Phytoplankton distribution in the Agulhas system from a coupled physical-biological model,
Machu E., Biastoch A., Oschlies A., Kawamiya M., Lutjeharms J.R.E. and Garçon V.,
Deep Sea Research Part I, 52/7,1300-1318, 10.1016/j.dsr.2004.12.008.
The greater Agulhas Current system has several components with high mesoscale turbulence. The phytoplankton distribution in the southwest Indian Ocean reflects this activity. We have used a regional eddy-permitting, coupled physical-biological model to study the physical-biological interactions and to address the main processes responsible for phytoplankton distribution in three different biogeochemical provinces: the southwest Subtropical Indian Gyre (SWSIG), the subtropical convergence zone (SCZ) and the subantarctic waters (SAW) south of South Africa.

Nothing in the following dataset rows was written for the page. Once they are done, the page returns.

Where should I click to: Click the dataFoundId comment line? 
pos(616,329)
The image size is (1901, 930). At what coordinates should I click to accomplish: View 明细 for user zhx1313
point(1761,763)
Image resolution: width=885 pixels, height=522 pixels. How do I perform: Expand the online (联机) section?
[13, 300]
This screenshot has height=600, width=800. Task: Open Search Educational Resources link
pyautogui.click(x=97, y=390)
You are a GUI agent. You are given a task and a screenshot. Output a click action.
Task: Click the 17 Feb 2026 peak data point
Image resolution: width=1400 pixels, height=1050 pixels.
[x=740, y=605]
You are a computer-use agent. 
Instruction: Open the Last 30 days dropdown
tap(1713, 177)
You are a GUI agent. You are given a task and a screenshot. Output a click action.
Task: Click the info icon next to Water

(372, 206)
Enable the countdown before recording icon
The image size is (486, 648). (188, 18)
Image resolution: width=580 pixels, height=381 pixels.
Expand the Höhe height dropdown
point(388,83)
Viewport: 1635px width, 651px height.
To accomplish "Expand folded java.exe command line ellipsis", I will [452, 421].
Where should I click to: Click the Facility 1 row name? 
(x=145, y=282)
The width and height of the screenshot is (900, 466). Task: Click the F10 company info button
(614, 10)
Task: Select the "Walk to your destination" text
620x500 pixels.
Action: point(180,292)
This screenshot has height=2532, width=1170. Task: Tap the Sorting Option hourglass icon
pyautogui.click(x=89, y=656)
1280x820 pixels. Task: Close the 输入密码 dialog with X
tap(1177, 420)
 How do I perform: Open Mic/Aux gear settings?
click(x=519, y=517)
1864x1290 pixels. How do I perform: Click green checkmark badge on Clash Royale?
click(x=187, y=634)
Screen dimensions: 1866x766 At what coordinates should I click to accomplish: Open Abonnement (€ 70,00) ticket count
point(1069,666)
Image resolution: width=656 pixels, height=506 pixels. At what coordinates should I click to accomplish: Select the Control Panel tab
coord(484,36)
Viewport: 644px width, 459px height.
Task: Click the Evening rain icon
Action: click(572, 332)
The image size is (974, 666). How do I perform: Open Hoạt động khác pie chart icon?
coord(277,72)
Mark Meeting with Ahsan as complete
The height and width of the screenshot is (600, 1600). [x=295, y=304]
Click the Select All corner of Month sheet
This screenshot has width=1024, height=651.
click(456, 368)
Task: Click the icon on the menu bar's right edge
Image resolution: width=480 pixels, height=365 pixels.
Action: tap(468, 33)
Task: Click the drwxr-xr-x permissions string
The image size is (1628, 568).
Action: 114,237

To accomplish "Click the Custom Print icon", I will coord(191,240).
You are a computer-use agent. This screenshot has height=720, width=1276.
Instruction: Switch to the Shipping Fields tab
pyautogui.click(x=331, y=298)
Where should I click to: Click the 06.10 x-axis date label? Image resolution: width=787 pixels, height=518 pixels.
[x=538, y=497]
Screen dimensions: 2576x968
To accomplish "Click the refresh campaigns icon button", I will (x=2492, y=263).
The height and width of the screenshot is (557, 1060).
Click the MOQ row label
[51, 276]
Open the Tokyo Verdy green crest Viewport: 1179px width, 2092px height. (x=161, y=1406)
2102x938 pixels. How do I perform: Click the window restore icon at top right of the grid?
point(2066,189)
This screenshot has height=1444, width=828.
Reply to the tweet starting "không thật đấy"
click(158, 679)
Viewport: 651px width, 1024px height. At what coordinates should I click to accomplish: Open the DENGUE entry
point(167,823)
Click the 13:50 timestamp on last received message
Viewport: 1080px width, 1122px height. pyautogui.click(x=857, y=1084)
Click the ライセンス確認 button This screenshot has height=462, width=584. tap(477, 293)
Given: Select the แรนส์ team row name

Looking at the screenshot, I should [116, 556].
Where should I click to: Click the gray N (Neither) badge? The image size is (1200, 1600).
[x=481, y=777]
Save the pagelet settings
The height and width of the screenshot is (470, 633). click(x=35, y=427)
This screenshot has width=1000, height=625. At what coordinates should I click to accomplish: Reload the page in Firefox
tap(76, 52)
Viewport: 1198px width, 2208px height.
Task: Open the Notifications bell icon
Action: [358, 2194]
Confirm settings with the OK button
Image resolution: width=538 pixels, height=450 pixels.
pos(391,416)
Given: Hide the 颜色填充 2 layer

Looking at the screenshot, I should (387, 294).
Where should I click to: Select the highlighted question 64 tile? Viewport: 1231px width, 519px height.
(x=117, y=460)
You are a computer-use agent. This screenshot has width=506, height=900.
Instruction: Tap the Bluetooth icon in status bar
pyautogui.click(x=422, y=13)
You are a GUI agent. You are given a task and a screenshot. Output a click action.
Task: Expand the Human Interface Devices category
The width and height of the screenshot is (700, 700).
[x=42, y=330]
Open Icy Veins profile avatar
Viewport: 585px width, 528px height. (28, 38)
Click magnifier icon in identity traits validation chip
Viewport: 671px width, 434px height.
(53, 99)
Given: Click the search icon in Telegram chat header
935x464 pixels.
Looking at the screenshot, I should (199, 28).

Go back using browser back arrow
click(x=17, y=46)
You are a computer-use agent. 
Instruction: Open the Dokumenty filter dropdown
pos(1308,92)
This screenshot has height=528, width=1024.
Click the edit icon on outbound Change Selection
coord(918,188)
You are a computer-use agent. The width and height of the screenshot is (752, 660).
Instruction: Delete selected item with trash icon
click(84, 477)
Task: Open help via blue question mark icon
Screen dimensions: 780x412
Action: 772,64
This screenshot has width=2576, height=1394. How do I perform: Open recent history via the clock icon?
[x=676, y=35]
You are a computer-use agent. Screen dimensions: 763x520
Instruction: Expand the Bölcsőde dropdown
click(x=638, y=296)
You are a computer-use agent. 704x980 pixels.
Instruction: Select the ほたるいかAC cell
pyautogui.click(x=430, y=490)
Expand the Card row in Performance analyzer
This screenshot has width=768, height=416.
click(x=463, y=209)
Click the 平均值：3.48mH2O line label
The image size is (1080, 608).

The biological model with four compartments (Nitrate-Phytoplankton-Zooplankton-Detritus) adequately reproduces the observed field of chlorophyll a. The phase of the strong modelled seasonality in the SWSIG is opposite to that of the SCZ that forms the southern boundary of the subtropical gyre. Phytoplankton concentrations are governed by the source-minus-sink terms, which are one order of magnitude greater than the dynamical diffusion and advection terms. North of 35°S, in the SWSIG, phytoplankton growth is limited by nutrients supply throughout the year. However, deeper stratification, enhanced cross-frontal transport and higher detritus remineralization explain the simulated higher concentrations of phytoplankton found in winter in the SWSIG. The region between 351 and 401S constitutes a transition zone between the SCZ and the oligotrophic subtropical province. Horizontal advection is the main process bringing nutrients for phytoplankton growth. The front at 34°S represents a dynamical barrier to an extension further to the north of this advection of nutrients. Within the SCZ, primary production is high during spring and summer. This high productivity depletes the nutrient standing stock built up during winter time. In winter, nutrients supply in the convergence zone is indeed large, but the deep mixing removes phytoplankton from the euphotic zone and inhibits photosynthesis, yielding lower surface chlorophyll a concentrations. Waters south of the Subantarctic Front have a summer biomass close to that of frontal waters and higher than for subtropical waters. However, these simulated concentrations are slightly higher than the observed ones suggesting that limitation by iron and/or silica may play a role.